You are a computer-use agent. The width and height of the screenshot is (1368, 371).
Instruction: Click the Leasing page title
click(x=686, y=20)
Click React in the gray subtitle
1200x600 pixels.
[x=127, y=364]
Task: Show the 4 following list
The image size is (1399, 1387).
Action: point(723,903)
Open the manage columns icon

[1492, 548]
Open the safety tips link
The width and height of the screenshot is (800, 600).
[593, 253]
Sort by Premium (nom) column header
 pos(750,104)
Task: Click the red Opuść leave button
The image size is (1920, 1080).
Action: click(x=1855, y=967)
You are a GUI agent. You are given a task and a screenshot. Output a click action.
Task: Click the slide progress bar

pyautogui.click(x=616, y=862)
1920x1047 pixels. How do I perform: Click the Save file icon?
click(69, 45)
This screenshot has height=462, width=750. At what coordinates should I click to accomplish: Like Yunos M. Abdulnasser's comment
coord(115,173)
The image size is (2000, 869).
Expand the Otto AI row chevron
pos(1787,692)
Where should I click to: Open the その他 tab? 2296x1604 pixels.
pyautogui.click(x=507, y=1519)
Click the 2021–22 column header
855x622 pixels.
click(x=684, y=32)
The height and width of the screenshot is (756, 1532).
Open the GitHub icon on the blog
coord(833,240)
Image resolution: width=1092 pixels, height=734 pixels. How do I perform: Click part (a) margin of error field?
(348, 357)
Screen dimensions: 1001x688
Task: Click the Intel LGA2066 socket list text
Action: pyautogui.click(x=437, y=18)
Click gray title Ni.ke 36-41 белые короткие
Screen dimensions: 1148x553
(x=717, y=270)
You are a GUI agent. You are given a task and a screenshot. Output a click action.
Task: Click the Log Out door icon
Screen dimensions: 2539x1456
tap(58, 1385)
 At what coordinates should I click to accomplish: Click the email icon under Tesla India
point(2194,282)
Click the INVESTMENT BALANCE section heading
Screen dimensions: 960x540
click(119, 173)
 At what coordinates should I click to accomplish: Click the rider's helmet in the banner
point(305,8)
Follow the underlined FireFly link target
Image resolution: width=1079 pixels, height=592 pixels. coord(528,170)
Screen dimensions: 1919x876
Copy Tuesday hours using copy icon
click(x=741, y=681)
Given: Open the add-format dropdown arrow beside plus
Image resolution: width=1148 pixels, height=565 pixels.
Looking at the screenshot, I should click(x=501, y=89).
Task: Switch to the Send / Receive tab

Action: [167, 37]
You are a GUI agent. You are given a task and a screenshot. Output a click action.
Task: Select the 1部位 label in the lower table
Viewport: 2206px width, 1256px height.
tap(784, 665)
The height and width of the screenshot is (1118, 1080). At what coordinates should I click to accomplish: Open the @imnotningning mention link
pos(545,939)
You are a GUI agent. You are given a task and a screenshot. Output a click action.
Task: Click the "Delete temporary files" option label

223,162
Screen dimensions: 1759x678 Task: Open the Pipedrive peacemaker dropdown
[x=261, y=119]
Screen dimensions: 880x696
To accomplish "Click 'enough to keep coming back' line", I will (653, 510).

Exercise directions. Convert the lines above into a JSON array of strings, with each line as its own string and blank lines omitted.

Task output.
[
  "You are a computer-use agent. The width and height of the screenshot is (1368, 371).",
  "Instruction: Click the Leasing page title",
  "click(x=686, y=20)",
  "Click React in the gray subtitle",
  "1200x600 pixels.",
  "[x=127, y=364]",
  "Task: Show the 4 following list",
  "The image size is (1399, 1387).",
  "Action: point(723,903)",
  "Open the manage columns icon",
  "[1492, 548]",
  "Open the safety tips link",
  "The width and height of the screenshot is (800, 600).",
  "[593, 253]",
  "Sort by Premium (nom) column header",
  " pos(750,104)",
  "Task: Click the red Opuść leave button",
  "The image size is (1920, 1080).",
  "Action: click(x=1855, y=967)",
  "You are a GUI agent. You are given a task and a screenshot. Output a click action.",
  "Task: Click the slide progress bar",
  "pyautogui.click(x=616, y=862)",
  "1920x1047 pixels. How do I perform: Click the Save file icon?",
  "click(69, 45)",
  "This screenshot has height=462, width=750. At what coordinates should I click to accomplish: Like Yunos M. Abdulnasser's comment",
  "coord(115,173)",
  "The image size is (2000, 869).",
  "Expand the Otto AI row chevron",
  "pos(1787,692)",
  "Where should I click to: Open the その他 tab? 2296x1604 pixels.",
  "pyautogui.click(x=507, y=1519)",
  "Click the 2021–22 column header",
  "855x622 pixels.",
  "click(x=684, y=32)",
  "The height and width of the screenshot is (756, 1532).",
  "Open the GitHub icon on the blog",
  "coord(833,240)",
  "Image resolution: width=1092 pixels, height=734 pixels. How do I perform: Click part (a) margin of error field?",
  "(348, 357)",
  "Screen dimensions: 1001x688",
  "Task: Click the Intel LGA2066 socket list text",
  "Action: pyautogui.click(x=437, y=18)",
  "Click gray title Ni.ke 36-41 белые короткие",
  "Screen dimensions: 1148x553",
  "(x=717, y=270)",
  "You are a GUI agent. You are given a task and a screenshot. Output a click action.",
  "Task: Click the Log Out door icon",
  "Screen dimensions: 2539x1456",
  "tap(58, 1385)",
  " At what coordinates should I click to accomplish: Click the email icon under Tesla India",
  "point(2194,282)",
  "Click the INVESTMENT BALANCE section heading",
  "Screen dimensions: 960x540",
  "click(119, 173)",
  " At what coordinates should I click to accomplish: Click the rider's helmet in the banner",
  "point(305,8)",
  "Follow the underlined FireFly link target",
  "Image resolution: width=1079 pixels, height=592 pixels. coord(528,170)",
  "Screen dimensions: 1919x876",
  "Copy Tuesday hours using copy icon",
  "click(x=741, y=681)",
  "Given: Open the add-format dropdown arrow beside plus",
  "Image resolution: width=1148 pixels, height=565 pixels.",
  "Looking at the screenshot, I should click(x=501, y=89).",
  "Task: Switch to the Send / Receive tab",
  "Action: [167, 37]",
  "You are a GUI agent. You are given a task and a screenshot. Output a click action.",
  "Task: Select the 1部位 label in the lower table",
  "Viewport: 2206px width, 1256px height.",
  "tap(784, 665)",
  "The height and width of the screenshot is (1118, 1080). At what coordinates should I click to accomplish: Open the @imnotningning mention link",
  "pos(545,939)",
  "You are a GUI agent. You are given a task and a screenshot. Output a click action.",
  "Task: Click the \"Delete temporary files\" option label",
  "223,162",
  "Screen dimensions: 1759x678 Task: Open the Pipedrive peacemaker dropdown",
  "[x=261, y=119]",
  "Screen dimensions: 880x696",
  "To accomplish \"Click 'enough to keep coming back' line\", I will (653, 510)."
]